Finito il biennio propedeutico si trattò di scegliere l'indirizzo. Non fu difficile scegliere di rimanere al Fermi, la scuola la sentivo mia, e di prendere gli studi di elettronica: ed erano gli anni in cui l'elettronica conquistava terreno e fantasie nel cuore e nella mente degli adolescenti.
Venni assegnato al corso F, incrociai il mio percorso di studi con alcuni dei docenti fondamentali nella mia formazione, soprattutto nella successiva decisione di voler studiare per poter diventare a mia volta docente alle scuole secondarie superiori. Alcuni per tutti. Il professor Pacchioni, con la sua voce profonda e le sue grosse mani: con lui l'elettronica digitale era un divertimento. Il professor Losi: le sue lezioni erano sempre leggere, grazie alla sua capacità di sdrammatizzare, ed estremamente precise, al punto da poter utilizzare gli appunti presi in classe per insegnare elettrotecnica in una delle mie prime esperienze da docente. Il professor Orlandi: comunque una spiegazione anche ai casi elettronici più oscuri era in grado di trovarla. Il professor Camodeca: non era ancora un allenatore campione italiano di scacchi, ma inglese lo utilizzo tuttora senza difficoltà. Infine la professoressa Nicolini: ineguagliabile sia per la determinazione con cui insisteva sull'importanza della cultura umanistica e filosofica anche per futuri tecnici ("fatti non foste a viver come bruti, ma per seguir virtute e canoscenza"), sia per le frequenti sfuriate con cui cercava di svegliare una generazione in cui comparivano i primi segni di intorpidimento sociale, ancora più evidenti ai nostri giorni.
Sono tornato al Fermi con continuità nel settembre del 2004, grazie ad una supplenza come docente precario (condizione tuttora valida, per me come per molti altri miei colleghi). Ho ritrovato diversi miei cari professori, così come due persone importanti nella quotidianità: le bidelle Bruna e Raffaella. è stato un po' come tornare a casa, e poter finalmente restituire, almeno in parte, quanto avevo ricevuto.
In tutto questo mio percorso, comunque, la costante è sempre stata l'autorevolezza del preside Ronchetti a far da riferimento sia come studente (anche quando cercava di farci ragionare sull'irragionevolezza di alcuni scioperi, proponendo in alternativa assemblee studentesche), sia come docente.
Penso sia questo particolare senso di appartenenza a fare dell'Istituto Fermi una realtà unica, da conservare come patrimonio anche davanti al cambiamento di chi lo frequenta (studenti, docenti e dirigenti scolastici) e di chi ne deve determinare il futuro, e da rinnovare per poter essere in grado di affrontare le nuove e inevitabili sfide proposte dal progresso della tecnologia, delle scienze e della società.

* **Dati forniti**:
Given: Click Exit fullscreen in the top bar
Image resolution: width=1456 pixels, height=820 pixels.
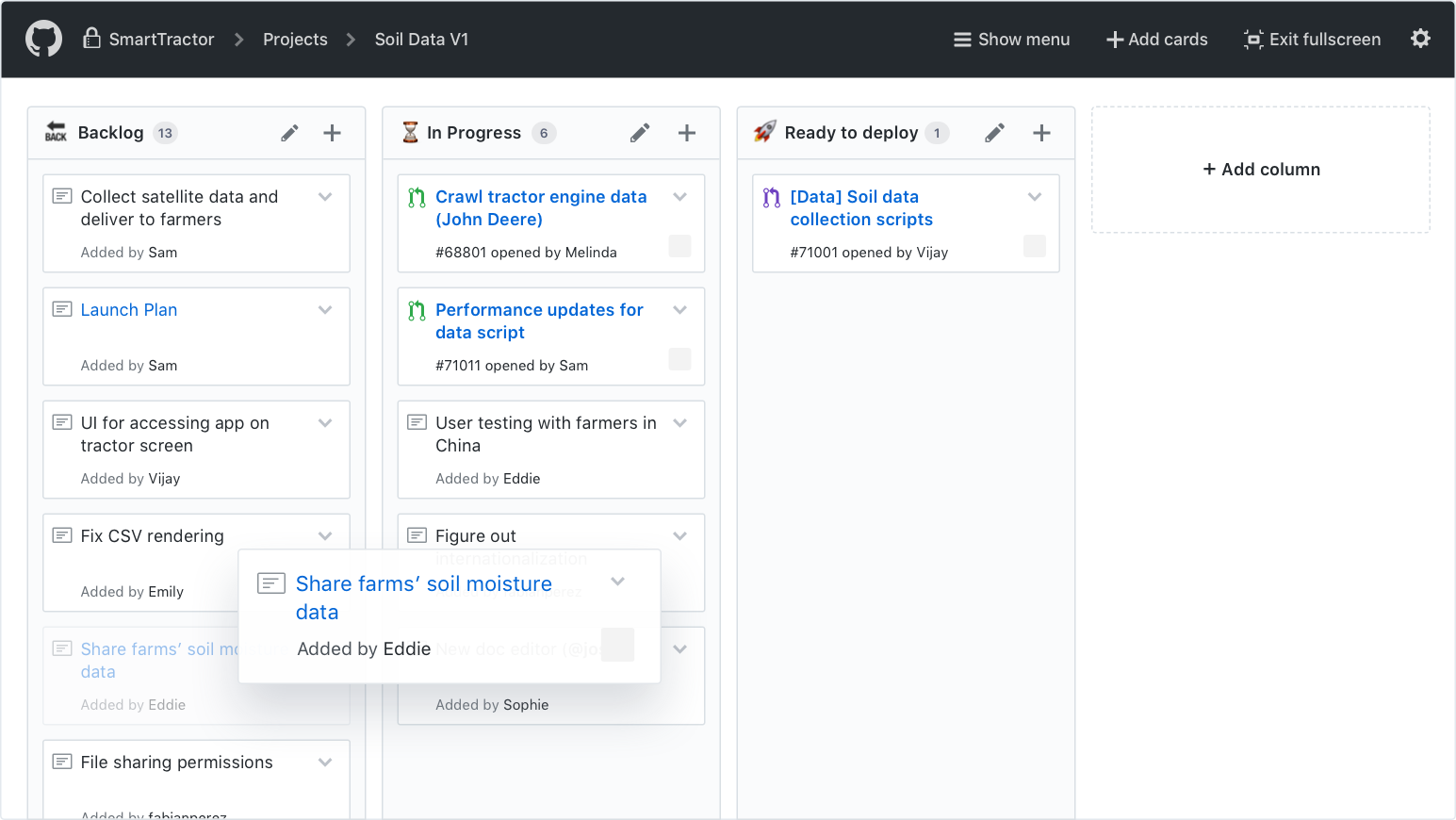Looking at the screenshot, I should point(1312,39).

* **Esercizi da svolgere**:
1. Riporti parola per parola tutto il brano del testo sull'Istituto Fermi, dalle parole "In tutto questo" giù fino alle parole "sia come docente.".
2. Secondo il testo sull'Istituto Fermi, in quale mese e in quale anno avviene il ritorno al Fermi come docente precario?

* **Soluzioni corrette**:
1.
In tutto questo mio percorso, comunque, la costante è sempre stata l'autorevolezza del preside Ronchetti a far da riferimento sia come studente (anche quando cercava di farci ragionare sull'irragionevolezza di alcuni scioperi, proponendo in alternativa assemblee studentesche), sia come docente.

2. Nel settembre del 2004.